There are certainly pitfalls and challenges associated with influencer marketing – not least the regulatory framework.

Under the CAP Code, enforced by the Advertising Standards Authority, paid-for promotions on social-media channels should include a signpost such as #sp, #spon or #ad. Last year, the ASA said it wanted to create clearer guidelines after banning a YouTube ad for Oreo (above) by vloggers Dan and Phil, who did not make clear they were being paid. In August, influencer marketing agency Social Chain agreed to more clearly label paid-for endorsements as advertising after the UK’s Competition and Markets Authority found it had not previously done so.

“It’s inevitable that the industry will become more regulated,” warns Jack Woodcraft, managing director of ad agency Latimer. “This will be driven by the major platforms that need to control ad revenues as brand spend moves from pay-per-click and pre-rolls to content engagement.”

Brown highlights another concern. “Influencer marketing is mostly still a ‘smash and grab’ exercise – I’ve rarely seen influencers post regularly about one brand or product,” he says.
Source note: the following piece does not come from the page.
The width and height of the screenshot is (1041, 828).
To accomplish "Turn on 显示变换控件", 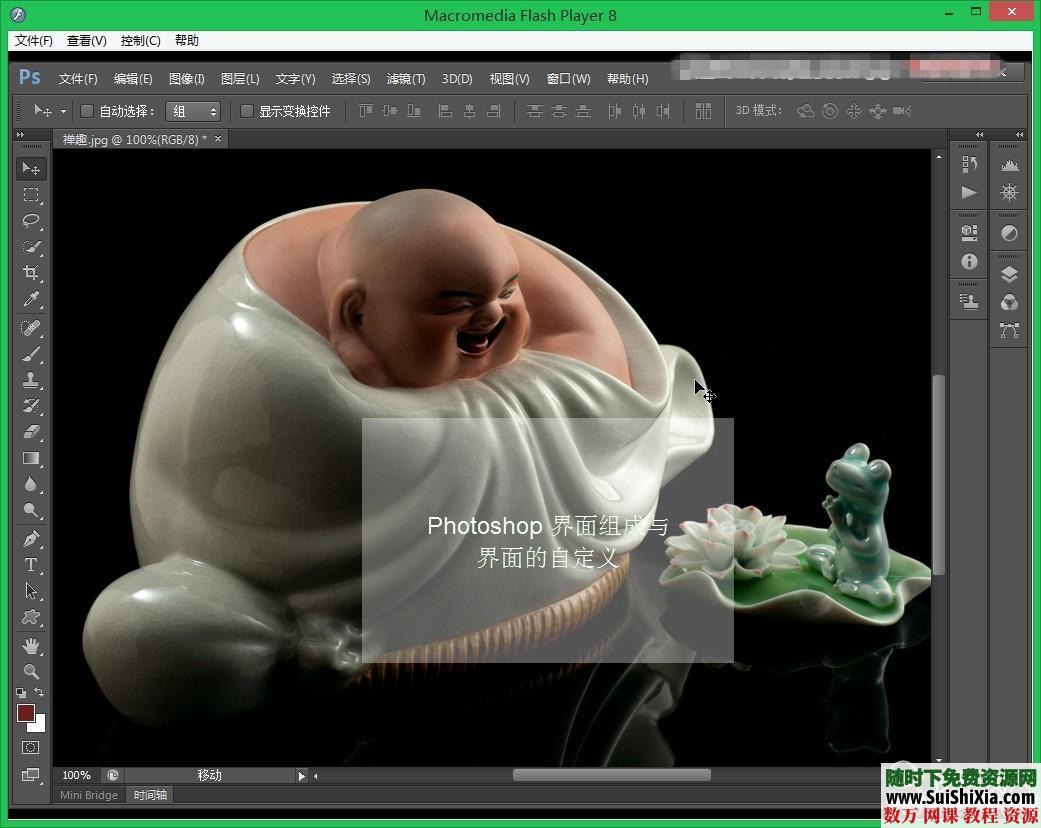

“This is why we tend to build ‘brand advocacy’ groups with micro-influencers, who have fewer followers but are a perfect fit and are willing to work with a brand on a long-term basis. This turns them not just into content creators but brand advocates.”

The price gap between traditional celebs and influencers is also closing, warns Kinda Jackson, head of digital comms – consumer at MSLGroup.
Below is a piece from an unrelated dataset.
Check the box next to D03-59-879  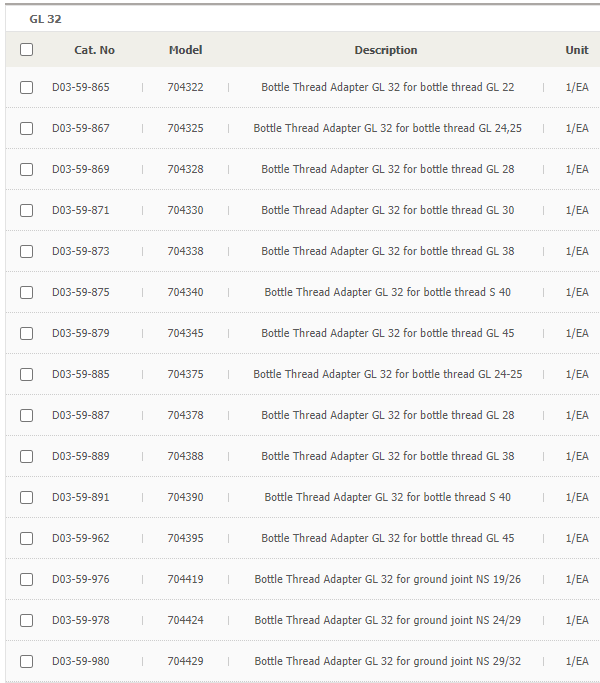27,333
“Although influencer marketing can be cost-effective, some of the bigger social influencers are charging extortionate amounts of money for limited content, which often does not deliver a return on investment,” she says.

“Some of these ‘big boys’ can also feel less credible and authentic, which is the core reason why audiences are put off. We often do not work with them. We also don’t work with influencers who have less than 60 per cent editorial content on their channels.”

Future developments

What other trends lie ahead? There is a general view that the industry will become more professional as influencers become more savvy – and expensive – while developments in technology and social media will also make a big impact. For example, Snapchat is reported to be considering introducing revenue sharing, where brands pay users for content.

Burrows says: “The main changes I think we’ll see are tech-based and in the paid space: increasingly sophisticated platforms that allow the programmatic buying and real-time optimisation of influencer content.”

Bloch, meanwhile, foresees more people “cashing in” – agents for influencers or new platforms linking brands with talent. “Influencers will become more selective in what companies they choose to work with and will increase their costs to maintain their earnings,” he adds.

Brown expects most PR, brand and media companies to have their own influencer marketing departments in five years’ time. Portchmouth has another prediction. “I think we’ll start to see the lines between channels blurring so it becomes more about the consumer journey and the touch points we need to consider,” she says.

Hart concludes with an intriguing thought on what could be a ‘third wave’ of influencers appearing on the horizon.

“We’re looking at influencers beyond people. In five years’ time, virtual reality, artificial intelligence and the internet of things will have become more commonplace – there’ll be new influencers on our behaviour and choices, and we’re getting ready for them.”